Limitations & Future Work¶

Task Scope: Limited to 9 graph algorithm problems. While they align with three paradigms, coverage of complex dynamic graphs or directed-weighted combinatorial tasks is still missing.
LLM Judge Dependence: Error attribution and over-thinking analysis rely heavily on Qwen-2.5-72B and O3-mini. Although human reviewed, label noise and judge bias cannot be fully eliminated.
Diagnosis Without Treatment: The paper identifies execution errors, weak memory, and inefficient self-verification but does not propose specific training or inference mitigation strategies.
The scale is capped at 160 nodes; degradation patterns at thousands of nodes remain an open question.

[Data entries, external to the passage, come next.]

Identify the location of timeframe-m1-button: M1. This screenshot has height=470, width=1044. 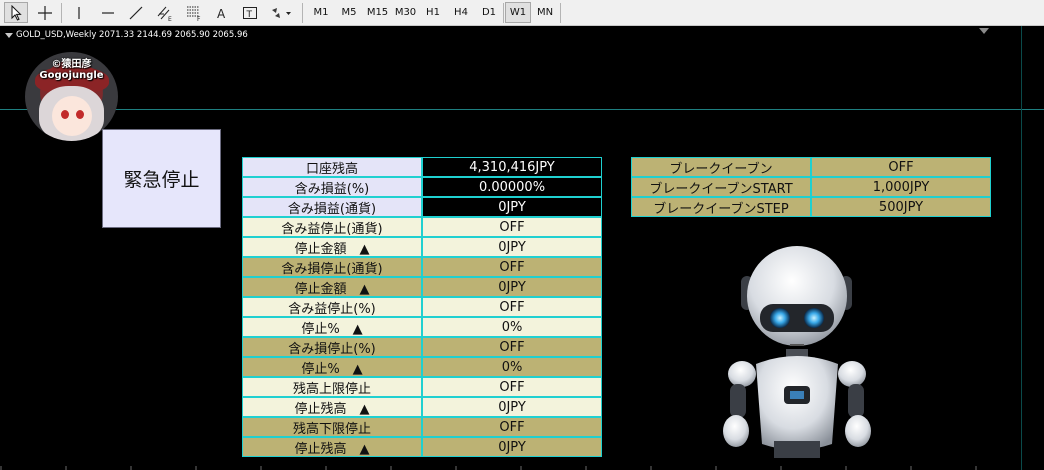
(321, 12).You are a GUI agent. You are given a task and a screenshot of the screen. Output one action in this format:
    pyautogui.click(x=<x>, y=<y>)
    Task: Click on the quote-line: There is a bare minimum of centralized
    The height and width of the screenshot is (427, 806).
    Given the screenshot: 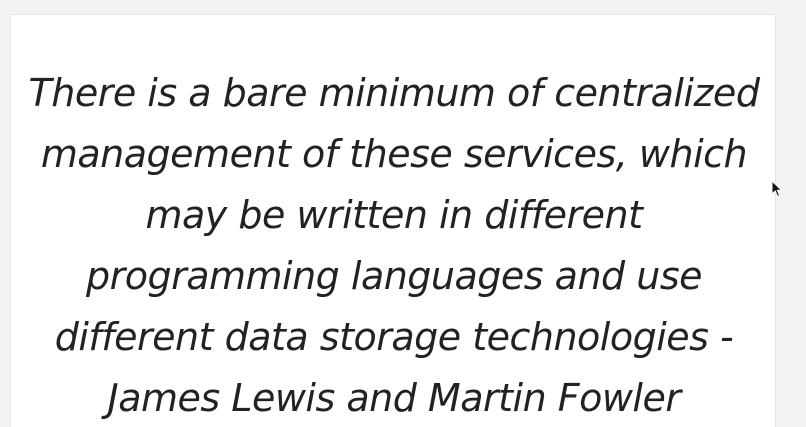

Graph×LLM Benchmarks: Compared to NLGraph, GraphQA, and GraphArena, this work scales to 160 nodes and categorizes tasks by algorithmic paradigms specifically for LRMs.
LRM Over-thinking: Connects with work using outcome efficiency and high-entropy tokens, providing new evidence that "inefficient self-verification" is the core issue in graph reasoning.

Rating¶

Novelty: ⭐⭐⭐⭐ Systematically uses graph problems to fix long-context/difficulty/verification gaps in LRM benchmarks. CLRS taxonomy and over-thinking diagnosis are novel.
Experimental Thoroughness: ⭐⭐⭐⭐⭐ Comprehensive evidence from 20+ models, 6 scale levels, 9 tasks, and detailed decoupling/error attribution studies.
Writing Quality: ⭐⭐⭐⭐ Clear logic from motivation to findings; information-dense tables and figures are well-summarized.
Value: ⭐⭐⭐⭐ Provides a scalable, automated, and anti-contamination evaluation suite with direct utility for diagnosing LRM long-context and over-thinking issues.